■ **Stored entries**

○ ○ ○ ○ ○

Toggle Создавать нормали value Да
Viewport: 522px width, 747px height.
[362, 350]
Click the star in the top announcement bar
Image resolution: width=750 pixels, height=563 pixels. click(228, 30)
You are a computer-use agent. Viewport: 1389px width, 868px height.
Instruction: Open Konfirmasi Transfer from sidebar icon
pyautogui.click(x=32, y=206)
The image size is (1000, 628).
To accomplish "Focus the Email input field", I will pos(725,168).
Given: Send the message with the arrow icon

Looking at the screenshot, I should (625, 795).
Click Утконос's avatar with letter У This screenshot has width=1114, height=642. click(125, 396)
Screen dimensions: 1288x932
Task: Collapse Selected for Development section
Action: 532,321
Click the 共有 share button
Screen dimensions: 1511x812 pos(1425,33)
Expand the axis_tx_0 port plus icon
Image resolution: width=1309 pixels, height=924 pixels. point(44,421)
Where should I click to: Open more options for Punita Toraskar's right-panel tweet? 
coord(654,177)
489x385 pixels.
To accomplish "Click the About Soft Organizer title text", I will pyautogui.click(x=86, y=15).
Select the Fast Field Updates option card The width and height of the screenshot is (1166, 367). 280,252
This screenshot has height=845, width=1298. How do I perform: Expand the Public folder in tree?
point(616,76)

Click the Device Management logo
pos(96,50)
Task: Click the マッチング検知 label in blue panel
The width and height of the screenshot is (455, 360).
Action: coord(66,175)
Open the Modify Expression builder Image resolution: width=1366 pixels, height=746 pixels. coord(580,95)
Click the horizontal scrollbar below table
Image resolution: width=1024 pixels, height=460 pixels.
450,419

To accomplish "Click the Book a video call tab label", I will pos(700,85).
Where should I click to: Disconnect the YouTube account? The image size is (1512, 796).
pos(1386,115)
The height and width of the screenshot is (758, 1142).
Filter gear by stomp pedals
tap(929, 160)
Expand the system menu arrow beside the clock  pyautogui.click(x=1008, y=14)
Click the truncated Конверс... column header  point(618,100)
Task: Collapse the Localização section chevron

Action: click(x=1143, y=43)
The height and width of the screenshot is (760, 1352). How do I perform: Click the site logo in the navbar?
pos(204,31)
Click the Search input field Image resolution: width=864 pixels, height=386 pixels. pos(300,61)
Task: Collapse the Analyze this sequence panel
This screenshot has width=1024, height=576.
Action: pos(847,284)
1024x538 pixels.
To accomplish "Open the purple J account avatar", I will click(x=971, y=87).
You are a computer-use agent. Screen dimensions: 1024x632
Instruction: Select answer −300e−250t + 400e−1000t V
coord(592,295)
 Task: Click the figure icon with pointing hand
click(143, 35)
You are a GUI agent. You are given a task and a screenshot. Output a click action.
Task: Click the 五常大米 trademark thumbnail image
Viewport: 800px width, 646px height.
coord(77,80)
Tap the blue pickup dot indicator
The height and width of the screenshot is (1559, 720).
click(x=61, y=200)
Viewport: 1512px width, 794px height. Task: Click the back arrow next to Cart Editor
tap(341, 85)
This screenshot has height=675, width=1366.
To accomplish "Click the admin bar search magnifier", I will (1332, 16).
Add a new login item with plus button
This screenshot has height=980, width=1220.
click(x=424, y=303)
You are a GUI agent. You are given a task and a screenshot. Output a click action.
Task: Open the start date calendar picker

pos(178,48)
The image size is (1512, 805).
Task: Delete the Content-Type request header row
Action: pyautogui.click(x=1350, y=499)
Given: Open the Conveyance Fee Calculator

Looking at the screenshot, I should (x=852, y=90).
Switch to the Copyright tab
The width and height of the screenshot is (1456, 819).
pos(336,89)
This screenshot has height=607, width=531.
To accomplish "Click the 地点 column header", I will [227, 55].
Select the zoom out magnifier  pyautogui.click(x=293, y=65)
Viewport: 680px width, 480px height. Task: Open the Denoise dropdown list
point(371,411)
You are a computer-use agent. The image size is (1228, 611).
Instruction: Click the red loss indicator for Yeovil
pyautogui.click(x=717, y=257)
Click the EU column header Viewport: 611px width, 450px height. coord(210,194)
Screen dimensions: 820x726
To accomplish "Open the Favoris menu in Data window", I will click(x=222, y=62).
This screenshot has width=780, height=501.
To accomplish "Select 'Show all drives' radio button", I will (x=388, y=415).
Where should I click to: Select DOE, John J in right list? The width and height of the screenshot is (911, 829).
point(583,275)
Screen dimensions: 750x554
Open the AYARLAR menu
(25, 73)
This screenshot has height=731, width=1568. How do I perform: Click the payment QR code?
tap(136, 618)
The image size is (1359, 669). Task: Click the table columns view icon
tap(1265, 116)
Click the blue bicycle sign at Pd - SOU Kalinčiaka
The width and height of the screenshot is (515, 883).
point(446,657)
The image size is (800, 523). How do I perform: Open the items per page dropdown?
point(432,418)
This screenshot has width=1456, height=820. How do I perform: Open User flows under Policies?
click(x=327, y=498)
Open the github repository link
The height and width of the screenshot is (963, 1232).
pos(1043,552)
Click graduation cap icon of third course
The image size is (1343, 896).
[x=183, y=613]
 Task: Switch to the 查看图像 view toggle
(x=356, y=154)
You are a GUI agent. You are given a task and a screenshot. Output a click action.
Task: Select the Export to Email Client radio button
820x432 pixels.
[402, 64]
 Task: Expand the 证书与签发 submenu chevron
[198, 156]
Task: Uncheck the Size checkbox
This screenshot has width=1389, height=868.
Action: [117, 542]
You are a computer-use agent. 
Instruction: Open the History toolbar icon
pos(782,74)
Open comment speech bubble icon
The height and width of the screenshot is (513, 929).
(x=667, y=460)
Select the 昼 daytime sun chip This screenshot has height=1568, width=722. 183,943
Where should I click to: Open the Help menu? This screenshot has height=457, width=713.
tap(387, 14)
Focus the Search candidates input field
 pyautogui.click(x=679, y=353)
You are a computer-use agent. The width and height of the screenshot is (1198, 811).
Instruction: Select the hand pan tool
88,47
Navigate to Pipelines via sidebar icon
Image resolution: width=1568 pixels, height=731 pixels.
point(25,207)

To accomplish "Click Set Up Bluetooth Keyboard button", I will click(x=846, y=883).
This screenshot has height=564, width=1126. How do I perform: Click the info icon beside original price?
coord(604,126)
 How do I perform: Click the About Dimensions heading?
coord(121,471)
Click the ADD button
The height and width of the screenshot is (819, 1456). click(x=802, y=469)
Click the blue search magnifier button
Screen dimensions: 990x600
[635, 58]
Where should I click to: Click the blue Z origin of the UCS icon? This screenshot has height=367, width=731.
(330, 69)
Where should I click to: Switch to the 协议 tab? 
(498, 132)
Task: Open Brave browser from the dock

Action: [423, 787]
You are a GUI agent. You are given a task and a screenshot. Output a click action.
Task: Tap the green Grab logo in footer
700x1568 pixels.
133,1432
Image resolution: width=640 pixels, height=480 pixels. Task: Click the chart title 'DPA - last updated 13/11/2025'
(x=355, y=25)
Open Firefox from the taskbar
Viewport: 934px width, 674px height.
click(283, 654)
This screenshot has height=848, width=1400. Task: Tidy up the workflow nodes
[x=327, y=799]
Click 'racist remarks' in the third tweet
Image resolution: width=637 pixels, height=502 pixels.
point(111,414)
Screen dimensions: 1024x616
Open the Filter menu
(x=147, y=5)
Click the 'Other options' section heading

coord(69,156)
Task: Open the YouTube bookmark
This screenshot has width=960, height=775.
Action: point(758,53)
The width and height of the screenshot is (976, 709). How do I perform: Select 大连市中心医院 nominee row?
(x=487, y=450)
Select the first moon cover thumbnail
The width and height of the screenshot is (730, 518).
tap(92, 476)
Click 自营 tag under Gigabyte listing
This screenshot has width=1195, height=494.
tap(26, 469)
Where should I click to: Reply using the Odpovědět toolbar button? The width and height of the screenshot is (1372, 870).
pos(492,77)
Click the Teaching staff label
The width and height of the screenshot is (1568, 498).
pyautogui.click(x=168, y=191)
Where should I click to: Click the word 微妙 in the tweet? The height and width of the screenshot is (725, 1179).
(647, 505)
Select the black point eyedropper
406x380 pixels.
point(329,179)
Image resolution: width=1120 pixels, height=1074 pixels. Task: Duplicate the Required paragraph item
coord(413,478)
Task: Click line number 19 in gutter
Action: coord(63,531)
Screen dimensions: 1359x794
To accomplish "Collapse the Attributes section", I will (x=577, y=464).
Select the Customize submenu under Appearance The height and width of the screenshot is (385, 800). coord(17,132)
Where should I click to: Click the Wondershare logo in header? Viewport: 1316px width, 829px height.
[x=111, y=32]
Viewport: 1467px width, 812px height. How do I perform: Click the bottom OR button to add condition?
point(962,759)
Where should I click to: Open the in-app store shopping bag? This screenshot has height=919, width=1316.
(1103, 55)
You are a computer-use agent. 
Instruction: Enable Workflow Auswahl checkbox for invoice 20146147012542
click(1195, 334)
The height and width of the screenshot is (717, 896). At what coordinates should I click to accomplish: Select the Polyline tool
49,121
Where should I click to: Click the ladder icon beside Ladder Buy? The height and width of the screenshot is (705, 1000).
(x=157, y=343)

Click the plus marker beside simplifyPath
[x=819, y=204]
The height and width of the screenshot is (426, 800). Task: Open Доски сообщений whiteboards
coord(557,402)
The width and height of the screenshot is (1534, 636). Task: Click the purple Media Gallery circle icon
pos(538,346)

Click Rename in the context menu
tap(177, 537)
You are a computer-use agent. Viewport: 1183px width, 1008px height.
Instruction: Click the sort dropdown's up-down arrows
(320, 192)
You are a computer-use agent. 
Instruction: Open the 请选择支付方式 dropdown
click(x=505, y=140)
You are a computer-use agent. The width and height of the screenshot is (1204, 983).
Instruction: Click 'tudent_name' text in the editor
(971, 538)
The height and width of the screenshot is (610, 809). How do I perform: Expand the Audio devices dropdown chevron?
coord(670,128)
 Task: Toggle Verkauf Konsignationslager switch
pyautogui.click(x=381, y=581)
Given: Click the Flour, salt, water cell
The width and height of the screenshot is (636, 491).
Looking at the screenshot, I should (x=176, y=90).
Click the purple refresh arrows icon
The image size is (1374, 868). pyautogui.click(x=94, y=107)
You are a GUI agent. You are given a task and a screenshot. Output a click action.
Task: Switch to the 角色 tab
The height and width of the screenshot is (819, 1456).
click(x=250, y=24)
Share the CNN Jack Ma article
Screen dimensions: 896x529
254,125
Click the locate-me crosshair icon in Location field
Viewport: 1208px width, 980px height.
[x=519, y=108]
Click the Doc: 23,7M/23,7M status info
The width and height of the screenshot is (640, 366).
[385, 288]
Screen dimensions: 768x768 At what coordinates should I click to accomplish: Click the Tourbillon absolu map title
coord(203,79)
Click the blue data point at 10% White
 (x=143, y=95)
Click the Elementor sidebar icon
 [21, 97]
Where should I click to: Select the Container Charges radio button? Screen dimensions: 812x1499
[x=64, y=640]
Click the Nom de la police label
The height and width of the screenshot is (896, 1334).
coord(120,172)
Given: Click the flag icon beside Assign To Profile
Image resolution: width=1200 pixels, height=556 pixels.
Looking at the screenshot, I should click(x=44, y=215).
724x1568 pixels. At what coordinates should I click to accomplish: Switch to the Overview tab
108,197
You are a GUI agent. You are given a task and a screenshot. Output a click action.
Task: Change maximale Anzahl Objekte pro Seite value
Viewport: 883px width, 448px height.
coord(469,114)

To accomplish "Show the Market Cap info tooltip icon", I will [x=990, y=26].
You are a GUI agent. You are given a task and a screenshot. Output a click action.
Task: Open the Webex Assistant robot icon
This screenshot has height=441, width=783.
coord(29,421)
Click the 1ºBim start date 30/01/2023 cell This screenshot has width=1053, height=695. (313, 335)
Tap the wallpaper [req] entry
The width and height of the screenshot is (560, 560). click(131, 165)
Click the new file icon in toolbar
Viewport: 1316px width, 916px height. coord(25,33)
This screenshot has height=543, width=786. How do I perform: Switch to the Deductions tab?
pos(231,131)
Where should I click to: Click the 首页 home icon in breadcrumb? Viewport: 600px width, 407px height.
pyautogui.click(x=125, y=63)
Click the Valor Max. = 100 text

○ ○ ○ ○ ○

■ **Exercise instructions**
Extract the records from the line containing "Where should I click to: Click the 首页" through the end of the records, and reproduce each line without any changes.

■ **Solution for this problem**
Where should I click to: Click the 首页 home icon in breadcrumb? Viewport: 600px width, 407px height.
pyautogui.click(x=125, y=63)
Click the Valor Max. = 100 text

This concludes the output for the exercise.